Since its independence in 1947, governments have not spent much on quality education in this region. While the literacy rates of the areas in Gilgit is higher than most of the citites in Pakistan, yet no professional universities were constructed in the region. In 2002, under the reign of Pervez Musharraf, a general university of the name of Karakoram International University was constructed. Various primary schools were constructed by NGO's from around the world including the Aga Khan Development Network.

==Beginnings==
At first, only primary and middle-schools were available. Gradually, these middle-schools were upgraded to high-schools. In the 1970s, students had to migrate in order to attend university. The revolution in education began when private schools began to emerge under the Jabir Bin Hayyan trust initiative. Then after a sudden several private schools began to emerge. According to one news report, the private sector contributes 90% of the infrastructure for the overall education in Gilgit Baltistan. The Aga Khan foundation was also the other NGO which contributed to the spread of education.

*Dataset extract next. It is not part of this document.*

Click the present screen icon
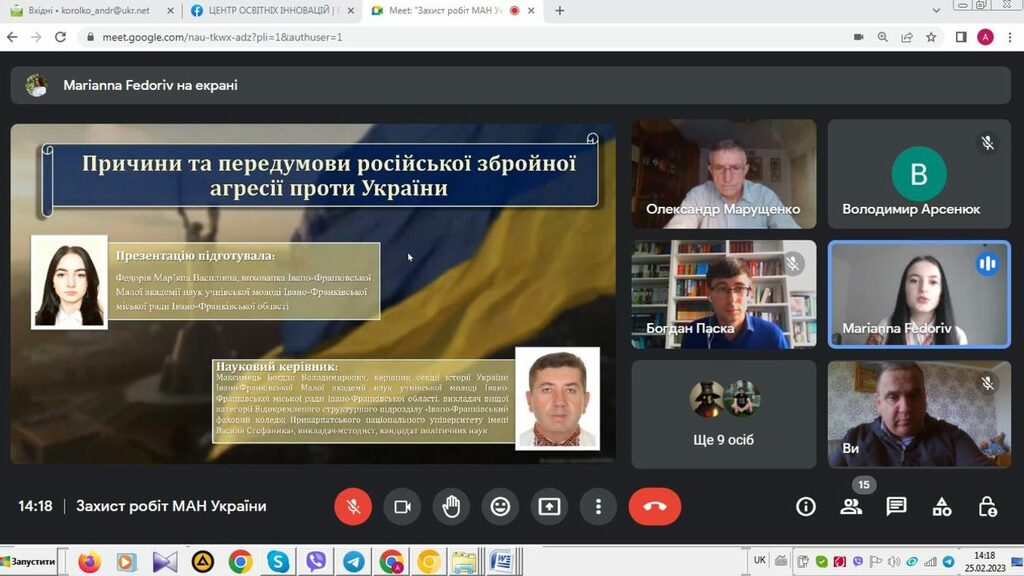 [549, 507]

==Current education system==
During the last decade the first higher education institutions were constructed. The first university, Karakoram University, was founded during the reign of Pervez Musharraf. The university was established in 2002 by a charter from the federal government on the orders of Pervez Musharraf, President of the Islamic Republic of Pakistan. A second university, University of Baltistan was established in 2017, in Skardu. There are 27 colleges in GB, including eight girls' colleges and 17 boys' colleges. Some of them are in the Gilgit district and some of them are in the Skardu District. 13 are degree colleges, 14 are intermediate. Besides, there are two elementary colleges. Due to the poor internet coverage in the region, students face problems when attending classes online. In 2014, the literacy rate in Gilgit-Baltistan was 65.60%. There are two universities operating in Gilgit Baltistan. These are:
- University of Baltistan, Skardu
- Karakoram International University (KIU), Gilgit

==Statistics==
According to a World Bank Economic Report On Gilgit-Baltistan (2010–11), the net primary school enrolment in Gilgit Baltistan is 51%, the net middle-school enrollment is 17%, and only 14% are enrolled in matric school. In other words, only 17 out of every 100 students achieve the middle level and only 14 out of every 100 students reach to matric level.

According to school census data, a total of 5,739 students are enrolled at the Intermediate and Bachelors level in various colleges within GB, of which 47 percent are women. Another 947 students are enrolled in Bachelor’s and Master’s Programs at the Karakoram International University (KIU) in Gilgit, with 35 percent of the students being women. About 23 percent of all post secondary students are currently studying outside the region. All together an estimated 8,680 students from GB are currently enrolled at the intermediate level and above. Somewhat surprisingly, the post-secondary enrollment rate in GB is better than the rest of Pakistan, possibly reflecting cultural norms that emphasize the importance of education.

According to a current survey, approximately a thousand students belonging to Baltistan are studying in different colleges and universities of karachi. There are no medical or engineering colleges in the area. A large number of students are studying in different colleges and schools of Pakistan. However, seats for Gilgit-Baltistan are limited in engineering and medical colleges. On September 29, 2009 Prime Minister Gillani announced the foundation of the first medical college. However, construction hasn't begun. Currently, the local government has allocated an amount of over Rs361 million (5.3% of the total budget) towards education in the area.

Even in the twenty-first century, where the internet has evolved into a fundamental necessity of life, students in Gilgit-Baltistan grapple with issues related to sluggish internet connectivity.